Every specialty has its foibles I'm sure, but the comm arts people were particularly resistant to correction where basic uncontroversial physics was concerned, at least the ones that were vocal about it. Hopefully that's changed in the past two decades but I'm not holding my breath. Heavy boots indeed.

Re: Judicial Empathy

I don't think Lithwick's point makes much sense. If empathy simply means putting yourself in the place of all different parties of a dispute, and has no dispositive implications in rendering a verdict, then why would the president name it as a significant quality to seek out in a nominee? After all, the president loves basketball, and would no doubt enjoy sharing that interest with one of his justices, but since it has no bearing on their decision-making as a jurist, he is hardly likely to cite it as a criterion for selection.

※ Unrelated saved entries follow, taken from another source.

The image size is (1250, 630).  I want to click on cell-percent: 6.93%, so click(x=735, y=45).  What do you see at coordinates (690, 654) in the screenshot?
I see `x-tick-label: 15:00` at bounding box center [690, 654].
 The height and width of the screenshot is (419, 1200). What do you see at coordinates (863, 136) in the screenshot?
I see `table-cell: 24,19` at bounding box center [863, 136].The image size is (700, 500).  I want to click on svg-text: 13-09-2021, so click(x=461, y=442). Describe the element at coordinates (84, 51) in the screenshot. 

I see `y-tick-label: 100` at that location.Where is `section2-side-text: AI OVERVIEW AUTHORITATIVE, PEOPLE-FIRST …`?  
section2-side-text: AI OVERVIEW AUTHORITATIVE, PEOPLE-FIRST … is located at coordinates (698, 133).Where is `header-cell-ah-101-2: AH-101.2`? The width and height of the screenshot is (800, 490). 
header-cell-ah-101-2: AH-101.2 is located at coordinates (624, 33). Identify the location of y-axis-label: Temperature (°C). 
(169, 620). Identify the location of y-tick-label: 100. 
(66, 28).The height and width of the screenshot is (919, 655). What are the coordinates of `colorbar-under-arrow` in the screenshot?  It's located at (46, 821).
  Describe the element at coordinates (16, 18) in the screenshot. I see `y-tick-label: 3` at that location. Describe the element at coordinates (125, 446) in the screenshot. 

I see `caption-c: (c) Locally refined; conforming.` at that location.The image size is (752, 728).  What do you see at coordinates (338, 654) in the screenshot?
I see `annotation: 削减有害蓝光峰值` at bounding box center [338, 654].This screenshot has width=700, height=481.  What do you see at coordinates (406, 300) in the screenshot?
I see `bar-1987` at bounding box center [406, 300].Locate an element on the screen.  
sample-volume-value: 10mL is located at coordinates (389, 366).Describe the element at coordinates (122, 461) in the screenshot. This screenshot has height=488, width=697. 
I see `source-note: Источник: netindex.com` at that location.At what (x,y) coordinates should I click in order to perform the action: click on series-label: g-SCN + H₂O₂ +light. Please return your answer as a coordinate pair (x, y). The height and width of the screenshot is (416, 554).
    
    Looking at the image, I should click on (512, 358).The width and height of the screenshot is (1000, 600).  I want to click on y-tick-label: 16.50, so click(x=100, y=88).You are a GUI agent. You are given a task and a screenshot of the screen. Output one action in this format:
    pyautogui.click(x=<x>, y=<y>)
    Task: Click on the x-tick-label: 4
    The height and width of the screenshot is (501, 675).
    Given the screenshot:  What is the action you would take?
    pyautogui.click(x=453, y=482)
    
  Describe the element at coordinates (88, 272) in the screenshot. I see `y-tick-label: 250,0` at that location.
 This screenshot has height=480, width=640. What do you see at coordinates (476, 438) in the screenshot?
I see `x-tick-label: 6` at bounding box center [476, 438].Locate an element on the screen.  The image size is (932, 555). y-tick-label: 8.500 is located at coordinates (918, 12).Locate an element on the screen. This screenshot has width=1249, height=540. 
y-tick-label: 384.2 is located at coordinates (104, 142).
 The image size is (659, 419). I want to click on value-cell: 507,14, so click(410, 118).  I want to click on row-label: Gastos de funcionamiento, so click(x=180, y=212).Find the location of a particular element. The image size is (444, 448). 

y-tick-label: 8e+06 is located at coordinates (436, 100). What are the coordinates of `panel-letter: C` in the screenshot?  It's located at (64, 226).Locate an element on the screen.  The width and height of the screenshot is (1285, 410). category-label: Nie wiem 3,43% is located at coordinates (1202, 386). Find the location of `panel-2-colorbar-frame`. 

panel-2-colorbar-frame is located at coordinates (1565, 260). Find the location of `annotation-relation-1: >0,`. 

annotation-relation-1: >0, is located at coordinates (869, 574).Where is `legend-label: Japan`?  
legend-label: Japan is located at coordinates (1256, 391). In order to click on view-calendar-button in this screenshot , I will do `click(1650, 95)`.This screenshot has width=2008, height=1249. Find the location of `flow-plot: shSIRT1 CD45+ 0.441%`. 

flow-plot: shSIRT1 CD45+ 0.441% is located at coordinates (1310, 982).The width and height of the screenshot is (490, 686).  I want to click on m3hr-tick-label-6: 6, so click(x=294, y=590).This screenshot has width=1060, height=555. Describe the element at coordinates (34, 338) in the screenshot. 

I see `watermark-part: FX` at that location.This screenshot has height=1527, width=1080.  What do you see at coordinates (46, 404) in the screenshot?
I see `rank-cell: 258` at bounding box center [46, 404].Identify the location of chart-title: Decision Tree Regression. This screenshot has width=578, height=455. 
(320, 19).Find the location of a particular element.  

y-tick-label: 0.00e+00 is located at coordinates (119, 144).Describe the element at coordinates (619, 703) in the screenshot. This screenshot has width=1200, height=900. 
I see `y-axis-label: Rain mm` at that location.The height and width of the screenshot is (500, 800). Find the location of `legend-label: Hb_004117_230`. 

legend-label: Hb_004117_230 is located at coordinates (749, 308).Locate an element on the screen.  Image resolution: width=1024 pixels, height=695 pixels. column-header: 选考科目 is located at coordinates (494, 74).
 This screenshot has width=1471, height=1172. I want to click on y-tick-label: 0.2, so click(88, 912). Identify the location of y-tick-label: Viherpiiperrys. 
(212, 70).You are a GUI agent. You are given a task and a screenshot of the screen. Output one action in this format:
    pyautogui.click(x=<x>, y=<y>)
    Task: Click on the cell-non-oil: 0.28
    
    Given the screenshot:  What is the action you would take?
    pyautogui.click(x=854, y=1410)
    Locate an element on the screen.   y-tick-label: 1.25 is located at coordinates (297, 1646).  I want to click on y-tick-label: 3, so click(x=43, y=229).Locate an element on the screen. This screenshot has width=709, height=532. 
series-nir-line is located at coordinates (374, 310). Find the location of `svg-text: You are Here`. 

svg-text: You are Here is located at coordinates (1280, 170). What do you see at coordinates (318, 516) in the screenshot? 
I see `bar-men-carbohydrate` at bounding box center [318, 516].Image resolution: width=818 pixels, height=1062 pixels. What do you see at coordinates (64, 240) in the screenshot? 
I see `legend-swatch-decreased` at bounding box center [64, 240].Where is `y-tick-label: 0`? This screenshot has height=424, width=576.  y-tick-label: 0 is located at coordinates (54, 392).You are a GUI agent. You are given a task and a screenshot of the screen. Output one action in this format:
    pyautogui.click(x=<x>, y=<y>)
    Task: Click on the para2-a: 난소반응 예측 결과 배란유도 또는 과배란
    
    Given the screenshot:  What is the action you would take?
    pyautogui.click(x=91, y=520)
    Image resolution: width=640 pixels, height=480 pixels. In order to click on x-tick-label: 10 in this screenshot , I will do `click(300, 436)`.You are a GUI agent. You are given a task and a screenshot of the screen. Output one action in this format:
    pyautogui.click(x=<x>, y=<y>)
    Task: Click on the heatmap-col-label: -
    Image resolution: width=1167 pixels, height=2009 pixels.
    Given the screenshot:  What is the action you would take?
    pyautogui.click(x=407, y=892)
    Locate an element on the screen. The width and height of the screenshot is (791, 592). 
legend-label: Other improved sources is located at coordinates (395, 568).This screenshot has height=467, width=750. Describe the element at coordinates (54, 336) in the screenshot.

If it does have an impact on the verdict, then a judge is no longer rendering his judgments based on the law. And, if empathy leads one to side with one party over another based on their perceived status, then empathy to one party is necessarily legal injustice to another. People can often be sympathetic without being right, and despicable without being wrong. The famous case of the KKK suing for the right to march through a town that was trying to deny them a permit comes to mind. We already have a branch of government designated with the task of making law. Empathy is the role of these law-makers, not the law-appliers of the judiciary.

Once, after having lunch with Judge Learned Hand, as Holmes was departing to return to work, Judge Hand said to him: "Do justice, sir. Do justice." Holmes had the carriage stopped. "That is not my job," he said. "My job is to apply the law."

Heh. We heard the Heavy Boots story some years back and it's now marital shorthand for really unthinking stupidity.